[Stored items from a collection]
= Beginning of Section =

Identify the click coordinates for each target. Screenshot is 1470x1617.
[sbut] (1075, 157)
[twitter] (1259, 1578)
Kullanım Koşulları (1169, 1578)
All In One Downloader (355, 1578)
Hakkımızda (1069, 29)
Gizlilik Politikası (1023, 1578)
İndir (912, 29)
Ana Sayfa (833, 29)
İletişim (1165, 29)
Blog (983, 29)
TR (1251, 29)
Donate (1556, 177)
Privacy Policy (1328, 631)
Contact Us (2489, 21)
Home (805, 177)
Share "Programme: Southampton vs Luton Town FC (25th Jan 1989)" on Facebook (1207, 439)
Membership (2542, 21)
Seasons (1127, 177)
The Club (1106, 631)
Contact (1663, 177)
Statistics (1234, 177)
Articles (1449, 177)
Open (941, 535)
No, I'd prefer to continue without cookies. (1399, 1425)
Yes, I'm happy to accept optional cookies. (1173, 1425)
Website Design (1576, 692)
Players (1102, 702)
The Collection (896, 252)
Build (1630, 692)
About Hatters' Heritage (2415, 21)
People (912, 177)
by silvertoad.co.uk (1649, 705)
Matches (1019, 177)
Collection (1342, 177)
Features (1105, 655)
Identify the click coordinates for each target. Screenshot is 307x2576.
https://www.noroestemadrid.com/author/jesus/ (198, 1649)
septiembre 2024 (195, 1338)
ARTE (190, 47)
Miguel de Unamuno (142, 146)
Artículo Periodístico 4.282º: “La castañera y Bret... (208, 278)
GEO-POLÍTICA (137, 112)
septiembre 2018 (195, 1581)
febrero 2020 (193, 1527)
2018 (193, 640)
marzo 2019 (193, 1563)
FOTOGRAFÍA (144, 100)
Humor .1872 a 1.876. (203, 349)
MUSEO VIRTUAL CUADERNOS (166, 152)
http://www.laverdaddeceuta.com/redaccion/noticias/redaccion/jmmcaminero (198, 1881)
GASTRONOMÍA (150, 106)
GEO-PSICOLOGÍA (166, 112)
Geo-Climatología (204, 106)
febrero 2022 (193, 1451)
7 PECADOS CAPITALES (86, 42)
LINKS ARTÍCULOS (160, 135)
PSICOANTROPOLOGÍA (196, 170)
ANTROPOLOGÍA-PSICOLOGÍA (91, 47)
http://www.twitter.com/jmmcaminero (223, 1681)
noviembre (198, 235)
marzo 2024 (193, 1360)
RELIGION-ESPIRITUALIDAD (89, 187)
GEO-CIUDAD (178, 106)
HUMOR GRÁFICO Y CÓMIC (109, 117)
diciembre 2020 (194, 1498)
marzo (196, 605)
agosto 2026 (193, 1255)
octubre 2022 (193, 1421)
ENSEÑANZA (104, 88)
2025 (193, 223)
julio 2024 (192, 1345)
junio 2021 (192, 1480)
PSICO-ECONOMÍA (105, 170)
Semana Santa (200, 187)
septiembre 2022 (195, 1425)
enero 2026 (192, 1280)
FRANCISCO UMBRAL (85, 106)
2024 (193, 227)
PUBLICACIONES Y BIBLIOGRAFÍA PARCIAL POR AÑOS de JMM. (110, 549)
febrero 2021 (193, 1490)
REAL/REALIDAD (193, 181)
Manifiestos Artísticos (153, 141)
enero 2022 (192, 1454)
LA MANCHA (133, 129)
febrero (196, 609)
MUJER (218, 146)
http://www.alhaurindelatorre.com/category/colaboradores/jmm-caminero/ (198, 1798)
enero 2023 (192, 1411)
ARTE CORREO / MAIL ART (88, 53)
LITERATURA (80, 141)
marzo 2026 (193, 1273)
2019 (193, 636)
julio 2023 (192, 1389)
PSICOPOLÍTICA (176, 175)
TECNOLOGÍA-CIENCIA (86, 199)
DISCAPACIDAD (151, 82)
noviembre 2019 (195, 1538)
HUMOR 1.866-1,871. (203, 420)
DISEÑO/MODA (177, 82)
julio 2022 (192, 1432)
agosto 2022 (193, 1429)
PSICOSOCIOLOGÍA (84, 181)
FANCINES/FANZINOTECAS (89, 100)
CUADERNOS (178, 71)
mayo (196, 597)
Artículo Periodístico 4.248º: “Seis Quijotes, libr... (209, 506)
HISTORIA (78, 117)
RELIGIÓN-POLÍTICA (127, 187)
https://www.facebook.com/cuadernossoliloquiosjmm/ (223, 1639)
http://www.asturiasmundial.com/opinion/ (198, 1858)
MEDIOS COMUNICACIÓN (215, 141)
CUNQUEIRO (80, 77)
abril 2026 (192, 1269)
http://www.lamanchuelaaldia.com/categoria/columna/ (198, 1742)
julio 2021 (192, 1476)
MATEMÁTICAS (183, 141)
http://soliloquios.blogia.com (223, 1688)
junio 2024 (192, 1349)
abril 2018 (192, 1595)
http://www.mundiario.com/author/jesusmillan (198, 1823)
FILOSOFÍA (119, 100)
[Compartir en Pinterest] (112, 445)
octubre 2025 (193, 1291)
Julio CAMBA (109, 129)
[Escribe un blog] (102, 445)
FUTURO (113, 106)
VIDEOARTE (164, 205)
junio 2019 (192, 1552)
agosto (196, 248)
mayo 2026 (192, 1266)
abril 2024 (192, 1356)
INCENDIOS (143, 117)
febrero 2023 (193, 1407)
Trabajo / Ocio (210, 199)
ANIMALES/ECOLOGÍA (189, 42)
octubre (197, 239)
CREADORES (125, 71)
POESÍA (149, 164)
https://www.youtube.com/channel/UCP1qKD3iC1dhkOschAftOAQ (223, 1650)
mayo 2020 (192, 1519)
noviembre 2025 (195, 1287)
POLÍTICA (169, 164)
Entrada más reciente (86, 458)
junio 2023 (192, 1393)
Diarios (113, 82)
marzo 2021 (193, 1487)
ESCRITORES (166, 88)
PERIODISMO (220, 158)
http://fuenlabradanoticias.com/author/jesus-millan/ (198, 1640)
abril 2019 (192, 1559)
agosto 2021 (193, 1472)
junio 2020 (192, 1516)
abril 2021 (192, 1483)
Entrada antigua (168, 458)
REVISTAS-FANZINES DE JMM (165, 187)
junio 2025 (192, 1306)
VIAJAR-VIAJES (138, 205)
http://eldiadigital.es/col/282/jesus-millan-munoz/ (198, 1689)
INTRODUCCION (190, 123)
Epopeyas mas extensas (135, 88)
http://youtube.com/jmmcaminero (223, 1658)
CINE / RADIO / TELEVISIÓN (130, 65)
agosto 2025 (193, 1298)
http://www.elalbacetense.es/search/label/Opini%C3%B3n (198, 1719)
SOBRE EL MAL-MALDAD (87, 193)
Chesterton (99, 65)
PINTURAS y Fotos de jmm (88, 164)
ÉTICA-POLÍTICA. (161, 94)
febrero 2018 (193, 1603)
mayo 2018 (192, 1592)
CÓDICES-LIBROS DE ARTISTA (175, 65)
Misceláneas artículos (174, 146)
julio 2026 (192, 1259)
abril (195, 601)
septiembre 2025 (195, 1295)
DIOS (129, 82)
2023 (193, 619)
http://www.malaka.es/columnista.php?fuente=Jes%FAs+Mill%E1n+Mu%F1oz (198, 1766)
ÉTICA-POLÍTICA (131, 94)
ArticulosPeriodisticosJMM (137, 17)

= End of Section =

**What is being asked**
The data above should be returned exactly as written.

**Expected answer**
Identify the click coordinates for each target. Screenshot is 1470x1617.
[sbut] (1075, 157)
[twitter] (1259, 1578)
Kullanım Koşulları (1169, 1578)
All In One Downloader (355, 1578)
Hakkımızda (1069, 29)
Gizlilik Politikası (1023, 1578)
İndir (912, 29)
Ana Sayfa (833, 29)
İletişim (1165, 29)
Blog (983, 29)
TR (1251, 29)
Donate (1556, 177)
Privacy Policy (1328, 631)
Contact Us (2489, 21)
Home (805, 177)
Share "Programme: Southampton vs Luton Town FC (25th Jan 1989)" on Facebook (1207, 439)
Membership (2542, 21)
Seasons (1127, 177)
The Club (1106, 631)
Contact (1663, 177)
Statistics (1234, 177)
Articles (1449, 177)
Open (941, 535)
No, I'd prefer to continue without cookies. (1399, 1425)
Yes, I'm happy to accept optional cookies. (1173, 1425)
Website Design (1576, 692)
Players (1102, 702)
The Collection (896, 252)
Build (1630, 692)
About Hatters' Heritage (2415, 21)
People (912, 177)
by silvertoad.co.uk (1649, 705)
Matches (1019, 177)
Collection (1342, 177)
Features (1105, 655)
Identify the click coordinates for each target. Screenshot is 307x2576.
https://www.noroestemadrid.com/author/jesus/ (198, 1649)
septiembre 2024 (195, 1338)
ARTE (190, 47)
Miguel de Unamuno (142, 146)
Artículo Periodístico 4.282º: “La castañera y Bret... (208, 278)
GEO-POLÍTICA (137, 112)
septiembre 2018 (195, 1581)
febrero 2020 (193, 1527)
2018 (193, 640)
marzo 2019 (193, 1563)
FOTOGRAFÍA (144, 100)
Humor .1872 a 1.876. (203, 349)
MUSEO VIRTUAL CUADERNOS (166, 152)
http://www.laverdaddeceuta.com/redaccion/noticias/redaccion/jmmcaminero (198, 1881)
GASTRONOMÍA (150, 106)
GEO-PSICOLOGÍA (166, 112)
Geo-Climatología (204, 106)
febrero 2022 (193, 1451)
7 PECADOS CAPITALES (86, 42)
LINKS ARTÍCULOS (160, 135)
PSICOANTROPOLOGÍA (196, 170)
ANTROPOLOGÍA-PSICOLOGÍA (91, 47)
http://www.twitter.com/jmmcaminero (223, 1681)
noviembre (198, 235)
marzo 2024 (193, 1360)
RELIGION-ESPIRITUALIDAD (89, 187)
GEO-CIUDAD (178, 106)
HUMOR GRÁFICO Y CÓMIC (109, 117)
diciembre 2020 (194, 1498)
marzo (196, 605)
agosto 2026 (193, 1255)
octubre 2022 (193, 1421)
ENSEÑANZA (104, 88)
2025 (193, 223)
julio 2024 (192, 1345)
junio 2021 (192, 1480)
PSICO-ECONOMÍA (105, 170)
Semana Santa (200, 187)
septiembre 2022 (195, 1425)
enero 2026 (192, 1280)
FRANCISCO UMBRAL (85, 106)
2024 (193, 227)
PUBLICACIONES Y BIBLIOGRAFÍA PARCIAL POR AÑOS de JMM. (110, 549)
febrero 2021 (193, 1490)
REAL/REALIDAD (193, 181)
Manifiestos Artísticos (153, 141)
enero 2022 (192, 1454)
LA MANCHA (133, 129)
febrero (196, 609)
MUJER (218, 146)
http://www.alhaurindelatorre.com/category/colaboradores/jmm-caminero/ (198, 1798)
enero 2023 (192, 1411)
ARTE CORREO / MAIL ART (88, 53)
LITERATURA (80, 141)
marzo 2026 (193, 1273)
2019 (193, 636)
julio 2023 (192, 1389)
PSICOPOLÍTICA (176, 175)
TECNOLOGÍA-CIENCIA (86, 199)
DISCAPACIDAD (151, 82)
noviembre 2019 (195, 1538)
HUMOR 1.866-1,871. (203, 420)
DISEÑO/MODA (177, 82)
julio 2022 (192, 1432)
agosto 2022 (193, 1429)
PSICOSOCIOLOGÍA (84, 181)
FANCINES/FANZINOTECAS (89, 100)
CUADERNOS (178, 71)
mayo (196, 597)
Artículo Periodístico 4.248º: “Seis Quijotes, libr... (209, 506)
HISTORIA (78, 117)
RELIGIÓN-POLÍTICA (127, 187)
https://www.facebook.com/cuadernossoliloquiosjmm/ (223, 1639)
http://www.asturiasmundial.com/opinion/ (198, 1858)
MEDIOS COMUNICACIÓN (215, 141)
CUNQUEIRO (80, 77)
abril 2026 (192, 1269)
http://www.lamanchuelaaldia.com/categoria/columna/ (198, 1742)
julio 2021 (192, 1476)
MATEMÁTICAS (183, 141)
http://soliloquios.blogia.com (223, 1688)
junio 2024 (192, 1349)
abril 2018 (192, 1595)
http://www.mundiario.com/author/jesusmillan (198, 1823)
FILOSOFÍA (119, 100)
[Compartir en Pinterest] (112, 445)
octubre 2025 (193, 1291)
Julio CAMBA (109, 129)
[Escribe un blog] (102, 445)
FUTURO (113, 106)
VIDEOARTE (164, 205)
junio 2019 (192, 1552)
agosto (196, 248)
mayo 2026 (192, 1266)
abril 2024 (192, 1356)
INCENDIOS (143, 117)
febrero 2023 (193, 1407)
Trabajo / Ocio (210, 199)
ANIMALES/ECOLOGÍA (189, 42)
octubre (197, 239)
CREADORES (125, 71)
POESÍA (149, 164)
https://www.youtube.com/channel/UCP1qKD3iC1dhkOschAftOAQ (223, 1650)
mayo 2020 (192, 1519)
noviembre 2025 (195, 1287)
POLÍTICA (169, 164)
Entrada más reciente (86, 458)
junio 2023 (192, 1393)
Diarios (113, 82)
marzo 2021 (193, 1487)
ESCRITORES (166, 88)
PERIODISMO (220, 158)
http://fuenlabradanoticias.com/author/jesus-millan/ (198, 1640)
abril 2019 (192, 1559)
agosto 2021 (193, 1472)
junio 2020 (192, 1516)
abril 2021 (192, 1483)
Entrada antigua (168, 458)
REVISTAS-FANZINES DE JMM (165, 187)
junio 2025 (192, 1306)
VIAJAR-VIAJES (138, 205)
http://eldiadigital.es/col/282/jesus-millan-munoz/ (198, 1689)
INTRODUCCION (190, 123)
Epopeyas mas extensas (135, 88)
http://youtube.com/jmmcaminero (223, 1658)
CINE / RADIO / TELEVISIÓN (130, 65)
agosto 2025 (193, 1298)
http://www.elalbacetense.es/search/label/Opini%C3%B3n (198, 1719)
SOBRE EL MAL-MALDAD (87, 193)
Chesterton (99, 65)
PINTURAS y Fotos de jmm (88, 164)
ÉTICA-POLÍTICA. (161, 94)
febrero 2018 (193, 1603)
mayo 2018 (192, 1592)
CÓDICES-LIBROS DE ARTISTA (175, 65)
Misceláneas artículos (174, 146)
julio 2026 (192, 1259)
abril (195, 601)
septiembre 2025 (195, 1295)
DIOS (129, 82)
2023 (193, 619)
http://www.malaka.es/columnista.php?fuente=Jes%FAs+Mill%E1n+Mu%F1oz (198, 1766)
ÉTICA-POLÍTICA (131, 94)
ArticulosPeriodisticosJMM (137, 17)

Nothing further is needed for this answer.